Martell-Lebron was facing charges of making false statements on a driver’s license application when he was taken into custody during a trial recess. Judge Summerville criticized the arrest as a violation of Martell-Lebron’s right to a fair trial and due process.
“This isn’t just a legal technicality – it’s a fundamental breach of how justice is supposed to work in America,” D’Britto says.
The contempt finding against ICE Agent Brian Sullivan was later vacated by US District Court Judge William Young, who dismissed the case as moot after the Massachusetts Attorney General and the US Attorney agreed the order should be withdrawn.
A Legal Collision Course
D’Britto believes the growing number of legal challenges could force the Supreme Court to weigh in.
“We’re on a collision course,” he says. “This is about the limits of executive power, the rights of immigrants, and whether our legal system can protect due process in the face of aggressive federal overreach.”

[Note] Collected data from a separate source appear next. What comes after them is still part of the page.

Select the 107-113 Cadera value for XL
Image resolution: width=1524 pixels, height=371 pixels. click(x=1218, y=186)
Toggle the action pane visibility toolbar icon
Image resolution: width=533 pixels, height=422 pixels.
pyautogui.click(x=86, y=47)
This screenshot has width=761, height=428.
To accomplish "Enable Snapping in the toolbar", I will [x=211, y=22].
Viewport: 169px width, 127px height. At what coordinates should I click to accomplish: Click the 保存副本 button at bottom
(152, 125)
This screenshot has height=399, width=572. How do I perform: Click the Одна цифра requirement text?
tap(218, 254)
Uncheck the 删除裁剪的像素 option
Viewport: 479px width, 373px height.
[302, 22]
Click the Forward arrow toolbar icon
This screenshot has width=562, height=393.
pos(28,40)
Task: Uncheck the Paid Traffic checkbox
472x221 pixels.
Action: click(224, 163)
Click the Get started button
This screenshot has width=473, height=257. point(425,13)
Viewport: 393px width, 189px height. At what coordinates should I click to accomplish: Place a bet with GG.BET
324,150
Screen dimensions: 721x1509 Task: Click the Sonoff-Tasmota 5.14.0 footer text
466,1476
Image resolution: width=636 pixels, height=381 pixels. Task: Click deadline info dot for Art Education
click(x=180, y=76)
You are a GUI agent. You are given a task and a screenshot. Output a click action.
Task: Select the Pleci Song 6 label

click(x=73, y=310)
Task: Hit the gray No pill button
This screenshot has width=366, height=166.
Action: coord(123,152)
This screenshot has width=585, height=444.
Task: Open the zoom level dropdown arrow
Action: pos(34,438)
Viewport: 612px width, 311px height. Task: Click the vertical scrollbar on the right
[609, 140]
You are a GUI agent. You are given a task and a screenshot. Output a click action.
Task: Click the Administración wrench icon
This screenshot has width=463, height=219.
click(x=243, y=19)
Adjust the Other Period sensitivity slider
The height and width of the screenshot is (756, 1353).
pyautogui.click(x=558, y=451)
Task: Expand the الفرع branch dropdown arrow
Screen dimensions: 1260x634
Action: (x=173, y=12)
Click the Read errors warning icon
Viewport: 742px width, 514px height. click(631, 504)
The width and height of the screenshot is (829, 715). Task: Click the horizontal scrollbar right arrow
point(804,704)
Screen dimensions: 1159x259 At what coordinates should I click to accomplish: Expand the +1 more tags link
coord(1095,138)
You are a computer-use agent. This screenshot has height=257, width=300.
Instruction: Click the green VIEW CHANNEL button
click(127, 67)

Until then, legal advocates across New England are bracing for more terminations, more arrests, and more students left in legal limbo. The DOJ’s recent reversal of some students’ visas may offer a temporary reprieve, but for hundreds of students already flagged in the SEVIS system – and other undocumented immigrants swept into the ICE net – the future remains uncertain.
“There’s a real human cost to this,” says Bissonnette. “These aren’t numbers. These are lives, futures, and families caught in the crossfire of politics and policy.”